La quatrième partie propose une analyse de la "tendance noire" dans l’œuvre de David Lynch et dans celle de David Cronenberg. Les thèmes noirs sont ainsi définis comme des thèmes récurrents du cinéma de Lynch qui se les réapproprient pour en proposer une nouvelle lecture. Thérèse Guilbert montre que bien que Lynch conserve "les atmosphères confinées et vénéneuses, les femmes fatales, les éclairages contrastés et angoissants"   du film noir, le réalisateur dépasse la simple reprise de ces figures incontournables du genre pour créer chez le spectateur un sentiment de "vertige". Il en ressort "une noirceur matinée de fantastique", qui constitue l’originalité du cinéaste, qui dans sa façon d’aborder le genre du film noir nous permet à la fois de nous retrouver en terrain connu et de nous proposer quelque chose de foncièrement nouveau.
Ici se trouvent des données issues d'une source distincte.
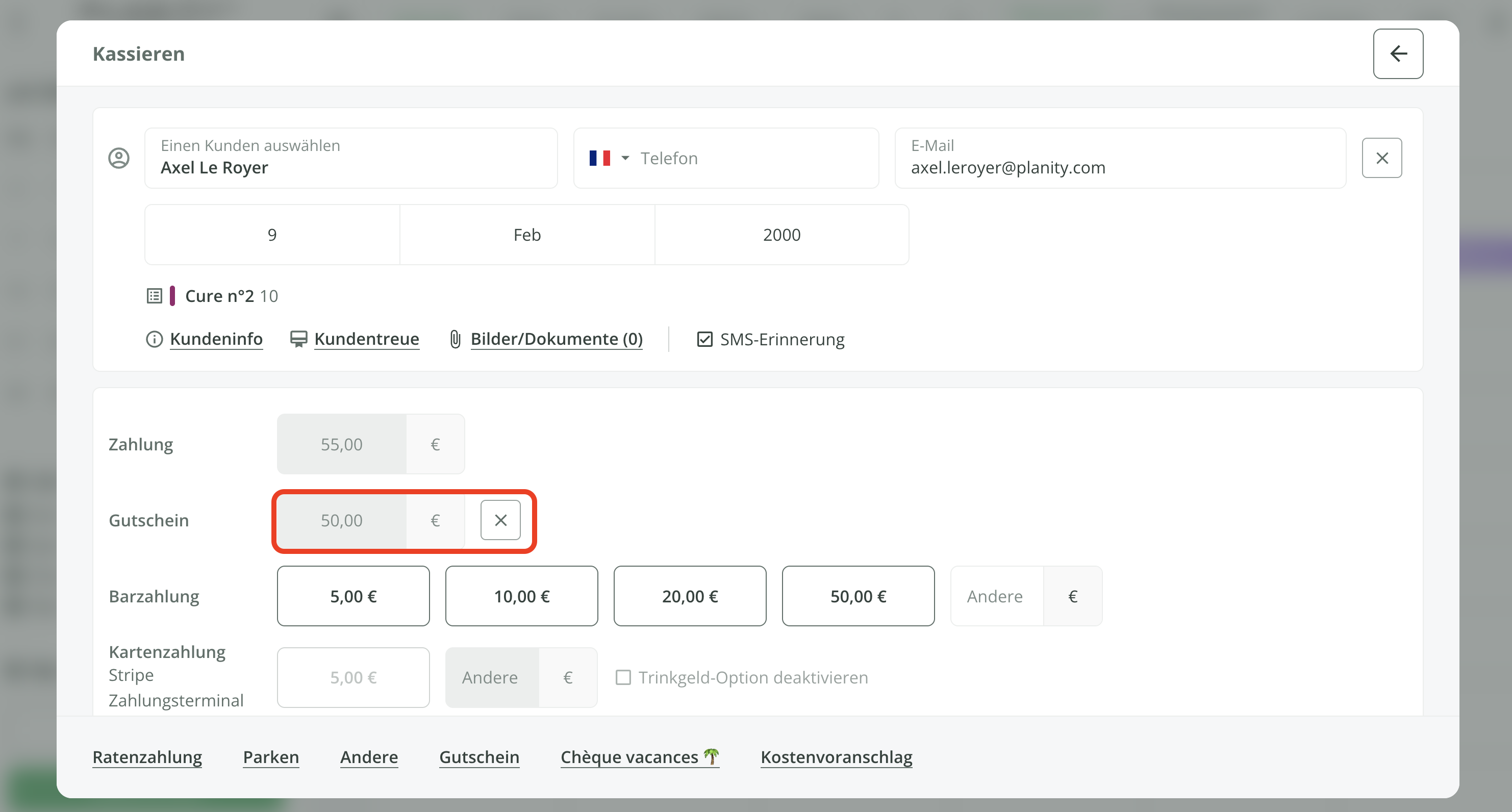
Task: Select the Chèque vacances payment option
Action: 639,757
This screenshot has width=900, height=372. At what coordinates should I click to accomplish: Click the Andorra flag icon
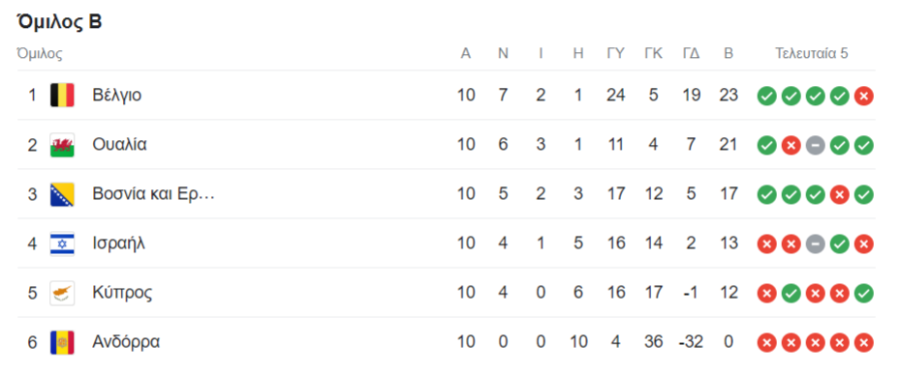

Rappelons que cet entre-deux, à la fois reprise et renouvellement, constitue une des caractéristiques essentielles du phénomène générique au cinéma. Quant aux premiers films de Cronenberg, ils sont dominés par le sentiment de l’étrange, de l’insolite, de l’incongru si ce n’est de l’inquiétant, tandis que Spider (2002), inspiré du roman éponyme de Patrick McGrath publié en 1990, illustre bien la difficulté de transcrire, réécrire, adapter l’univers littéraire à l’écran.
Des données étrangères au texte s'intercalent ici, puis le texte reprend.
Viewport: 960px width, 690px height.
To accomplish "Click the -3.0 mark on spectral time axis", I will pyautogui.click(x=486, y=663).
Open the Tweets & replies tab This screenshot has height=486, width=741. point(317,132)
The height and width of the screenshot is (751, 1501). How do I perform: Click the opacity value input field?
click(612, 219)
Rassemblées dans une cinquième partie, les six études suivantes naviguent entre l’analyse d’œuvres littéraires et d’œuvres cinématographiques sur le thème de l’hybridité du genre policier, que ce soit dans le roman rétro-romain (la série d’enquête de Marcus Didius Falco dans l’œuvre de Lindsey Davis) ou le thriller politique (Hidden Agenda de Ken Loach). Les meilleures études, comme celles consacrées aux trois films Memento   , Gosford Park   et Chinatown   , y côtoient les plus communes. La thèse de l’article intitulé "Retour de la pastorale dans les films de gangsters des années 40" reste à mon sens à étayer. S’il est vrai que le film de gangsters favorise une vision idéalisée de la nature, c’est surtout dans sa peinture sans merci du décor urbain qui se révèle fatal pour les protagonistes principaux de ces œuvres. C’est d’avantage dans l’absence de ce paysage de campagne que le retour de la pastorale peut–être envisagé, comme une figure de contrechamp, un élément caché dont le désir surgit chez le spectateur au moment de la mort du gangster dans le caniveau, image récurrente de la fin de ces films. Le spectateur en vient alors à condamner la jungle urbaine et à préférer une vie simple et rurale.

La dernière partie de l’ouvrage aborde le cinéma d’horreur et le motif du détour avant d’étudier les réminiscences d’Alice au Pays des Merveilles dans le cinéma contemporain (Matrix   , Being John Malkovich   . Une rapide étude de la figure du majordome au cinéma et dans la littérature fait figure de conclusion tandis que l’annexe reproduit une riche entrevue avec David Cronenberg à l’occasion de la sortie du film Spider.

Dans l’ensemble, les analyses filmiques et littéraires sont riches et éclairantes sur le thème général. Certainement, on comprend mieux quelques-uns des échanges entre littérature et cinéma et les évolutions internes qui touchent chacune de ces formes d’expressions artistiques, mais il reste comme un goût d’insatisfaction. Le problème de l’ouvrage ne vient pas tant du format – difficile de reprocher à un collectif son hétérogénéité – que de l’absence d’une véritable réflexion et introduction méthodologiques. Une étude préalable déterminant quelques définitions et posant en termes clairs les présupposés et les aboutissants de cette ambition aurait été la bienvenue : hybridité, horizon d’attente, généricité, noir, postmodernité sont autant de notions problématiques aux présupposés épistémiques instables et peut-être dont l’instabilité même en fait la plus grande qualité.

Au final, l’ouvrage ouvre une importante réflexion sur les outils de l’analyse filmique et littéraire. Peut-on aborder de la même manière la notion de noir au cinéma et en littérature ? Si certains textes traitent avec réussite de ces deux formes d’expressions artistiques, c’est que la confrontation entre ces deux types de médias est bénéfique à leur appréhension.